Continuent Blog: Make It Faster: Improving MySQL Write Performance for Tungsten Cluster Replicas

Blog

Overview

The Skinny

In this blog post we explore various options for performance tuning MySQL server for better Replicator applier performance on the replica nodes.

A Tungsten Cluster relies upon the Tungsten Replicator to move events from the primary node to the replicas. Once the event has been transferred to the replica as THL on disk, the applier on the replica will then attempt to write it to the database. Tungsten Replicator can only apply events as fast as MySQL allows. If the MySQL server is somehow slow or blocking, then the Replicator will be as well.

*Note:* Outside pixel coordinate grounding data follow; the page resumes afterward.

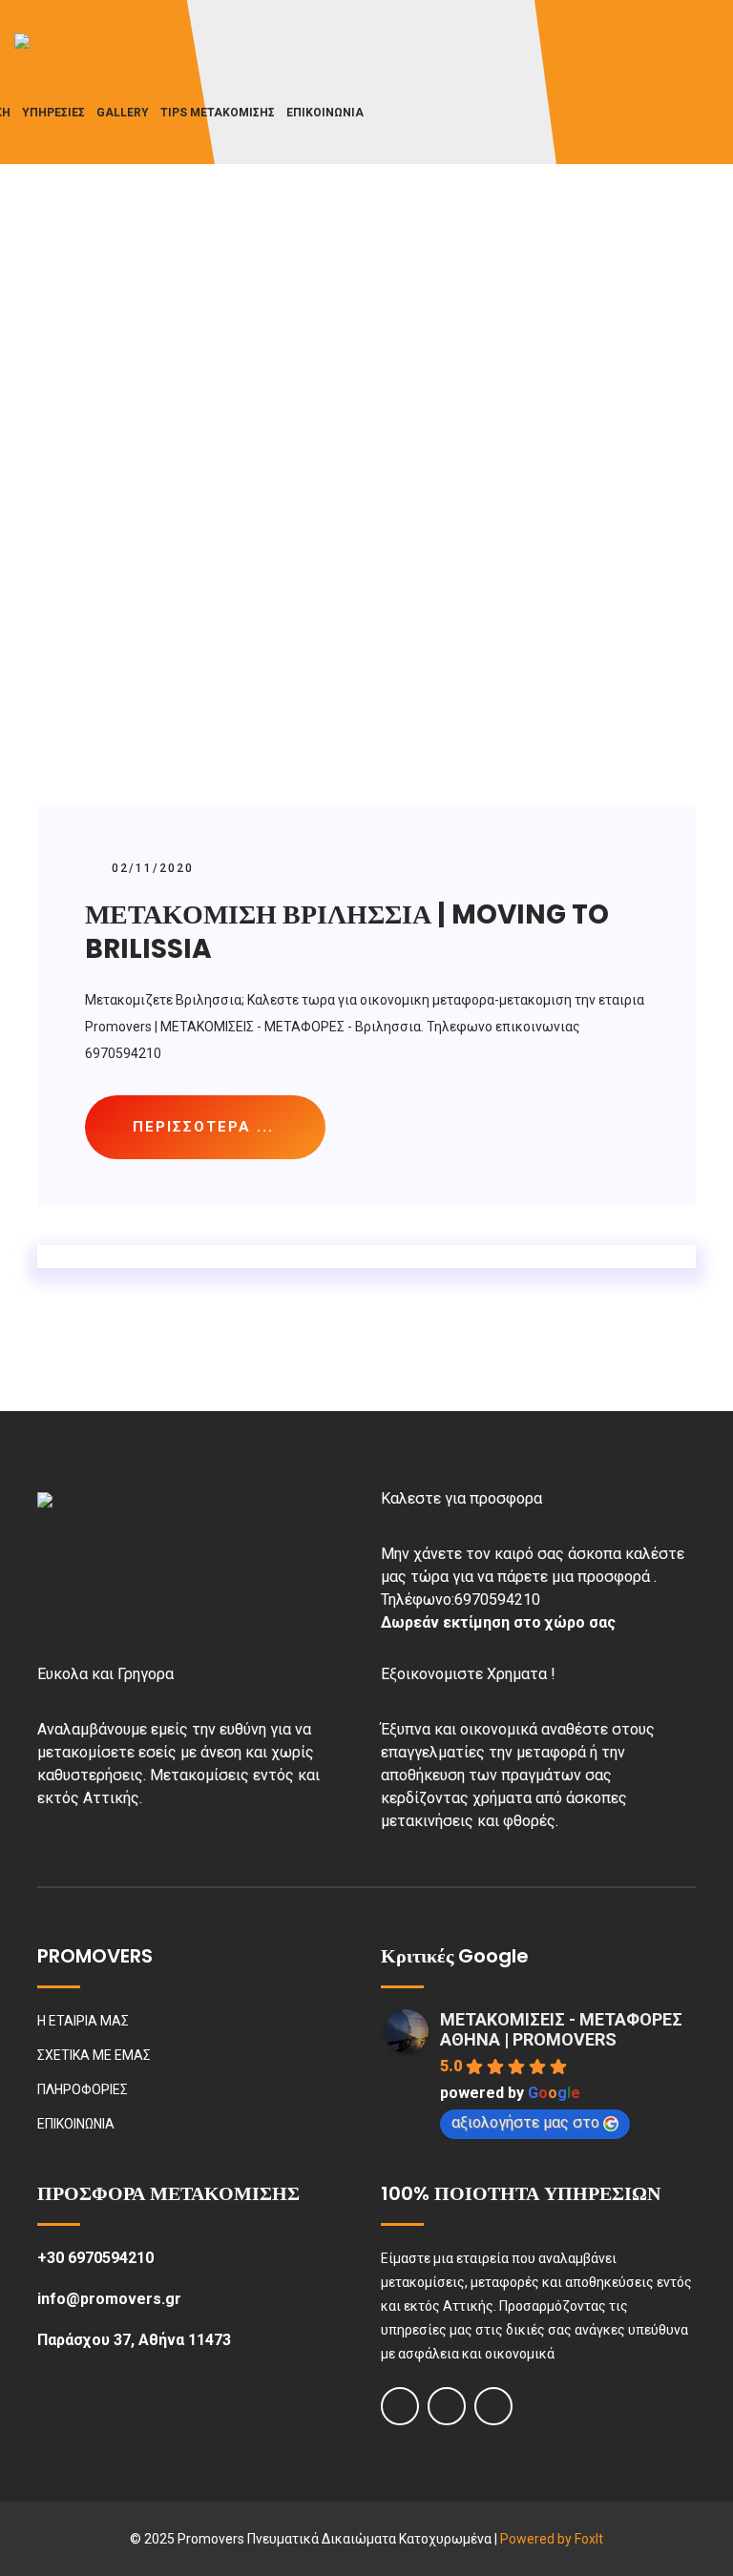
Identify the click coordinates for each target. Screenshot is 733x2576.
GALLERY (122, 112)
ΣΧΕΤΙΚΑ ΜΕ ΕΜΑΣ (94, 2055)
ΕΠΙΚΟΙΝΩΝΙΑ (325, 112)
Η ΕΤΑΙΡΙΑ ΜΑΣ (83, 2020)
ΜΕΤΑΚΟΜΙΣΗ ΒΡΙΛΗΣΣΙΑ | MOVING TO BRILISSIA (347, 931)
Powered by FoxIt (551, 2538)
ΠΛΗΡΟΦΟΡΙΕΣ (82, 2089)
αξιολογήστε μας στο (525, 2122)
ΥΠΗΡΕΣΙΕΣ (53, 112)
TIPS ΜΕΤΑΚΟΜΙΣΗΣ (217, 112)
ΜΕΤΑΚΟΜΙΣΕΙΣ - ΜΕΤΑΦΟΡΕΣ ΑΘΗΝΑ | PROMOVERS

A properly-tuned database server in addition to infrastructure and SysAdmin best practices will go quite a long way towards high-performance apply operations on replica nodes.

The Question

Recently, a customer asked us:

During one of our load tests, we had a peak of 60k writes/min, averaging around 40k w/m. During this period, we saw an applied latency of 100-160 seconds. Is it possible to improve the replication latency on the replica nodes?

The Summary

Where To Look and What For?

When performance tuning, we normally examine the configuration and logs for the following layers:

Tungsten Replicator
MySQL server
Storage
Network/Firewall
Hardware & OS

The Rules

What are Performance Tuning Best Practices?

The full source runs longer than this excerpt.